Weight management can rejuvenate your heart
After adjusting for age, gender, smoking and ethnicity, researchers found that the risk of high blood pressure and dyslipidemia were similar in those who used to have obesity and those who had always maintained a healthy weight.
Compared to those who were always healthy weight, people who used to have obesity had three-fold higher odds of diabetes than those who never had obesity; whilst people with current obesity were seven times as likely to experience diabetes. Those who currently had obesity were also at three times greater odds of current high blood pressure and dyslipidemia.
“The key take away of this study is that weight loss is hard, but important, for cardiovascular health,” said lead author Professor Maia Smith from St George’s University in Grenada.
“First of all, it’s no surprise that losing weight and keeping it off is hard. Almost everyone in our original sample who had ever had obesity, stayed that way. But don’t despair: if you do manage to lose weight, it can not only prevent but reverse significant health problems. The best time to get healthy is 20 years ago; the second best time is now,” added Smith.

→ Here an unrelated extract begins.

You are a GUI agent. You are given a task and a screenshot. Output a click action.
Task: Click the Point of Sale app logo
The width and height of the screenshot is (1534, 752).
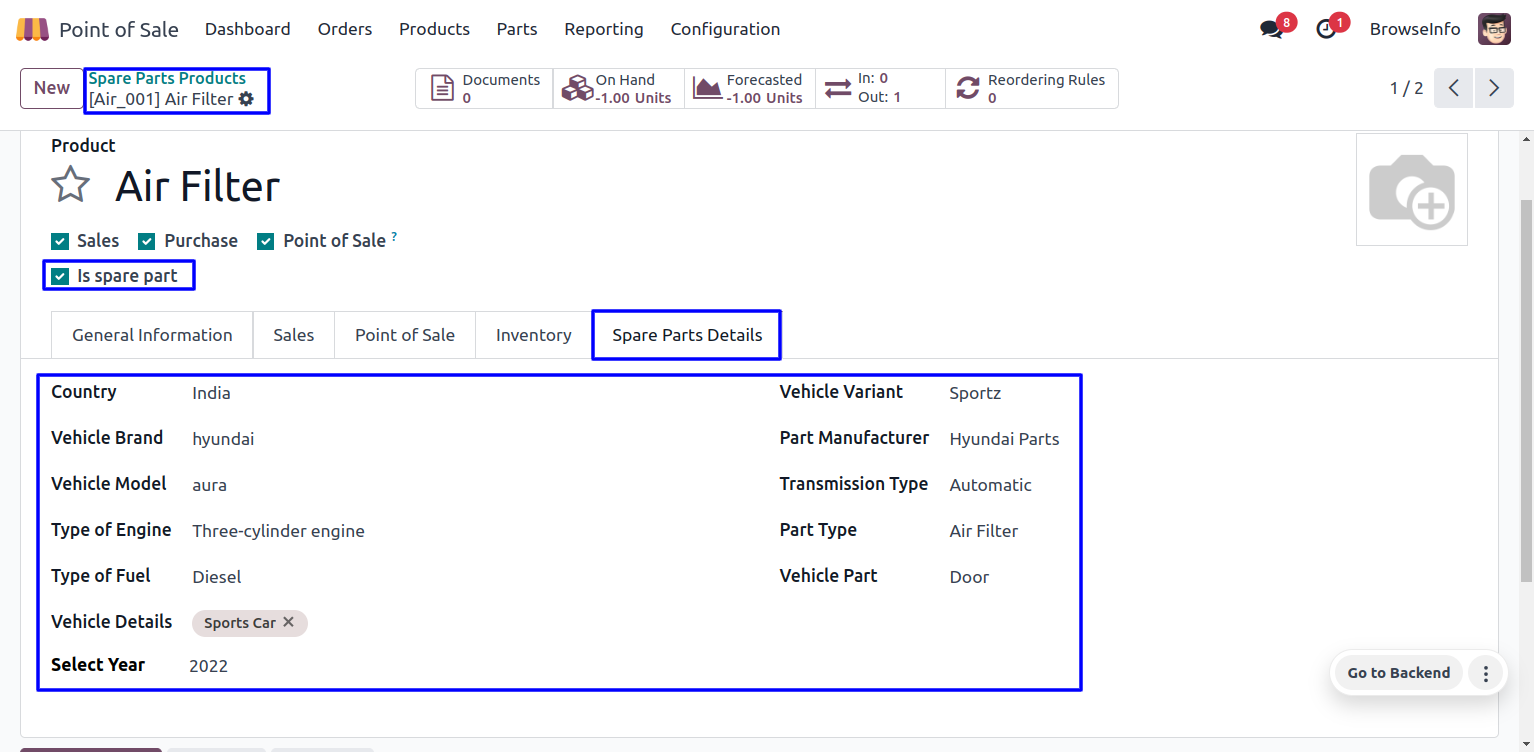point(32,29)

The authors acknowledged that their findings show observational associations rather than cause and effect, and they cannot rule out the possibility that other unmeasured factors (including socioeconomic status) or missing data (eg, dietary habits, physical activity behaviours) may have affected the results.
Finally, the study relied on self-reports of disease diagnosis and medication, as well as the highest-ever body weight, which might not be accurate.